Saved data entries
-*-

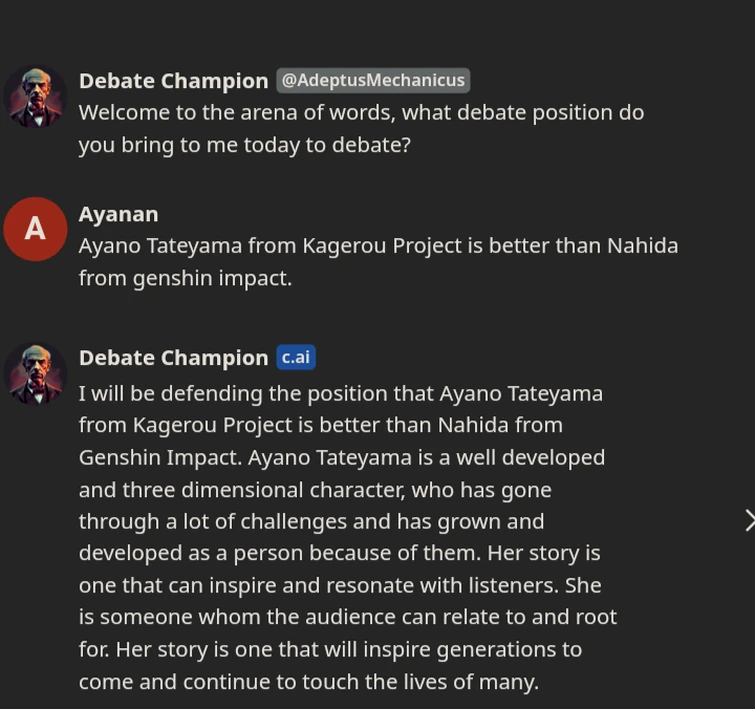
Task: Click the "Welcome to the arena of words" line
Action: pos(361,112)
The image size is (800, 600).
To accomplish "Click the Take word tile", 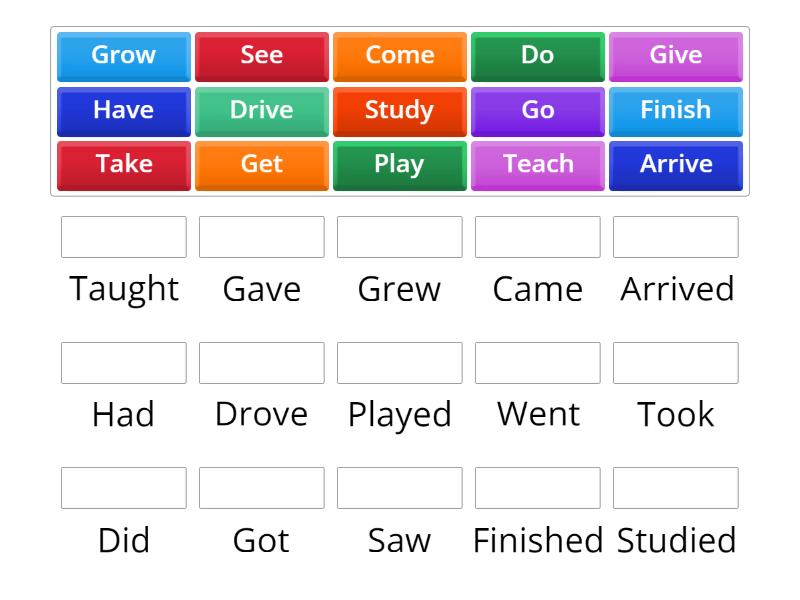I will tap(122, 164).
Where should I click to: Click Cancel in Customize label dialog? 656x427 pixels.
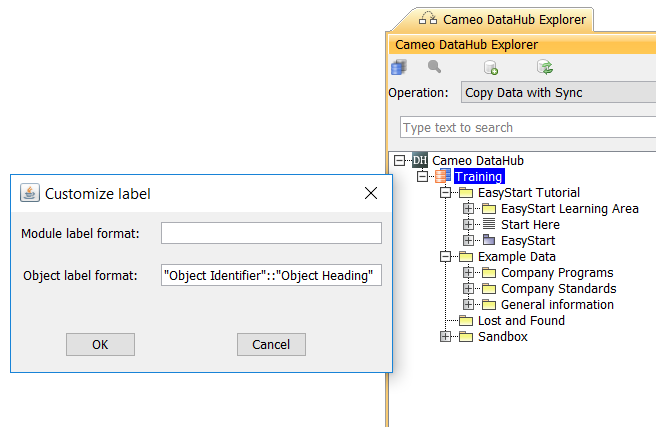click(x=271, y=344)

-*-

_What you have to do_. Your task is to write out, exactly and without pictures, only the lines from the one holding "Where should I" to the last line of the data.

_Exercise result_.
Where should I click to: Click Cancel in Customize label dialog? 656x427 pixels.
click(x=271, y=344)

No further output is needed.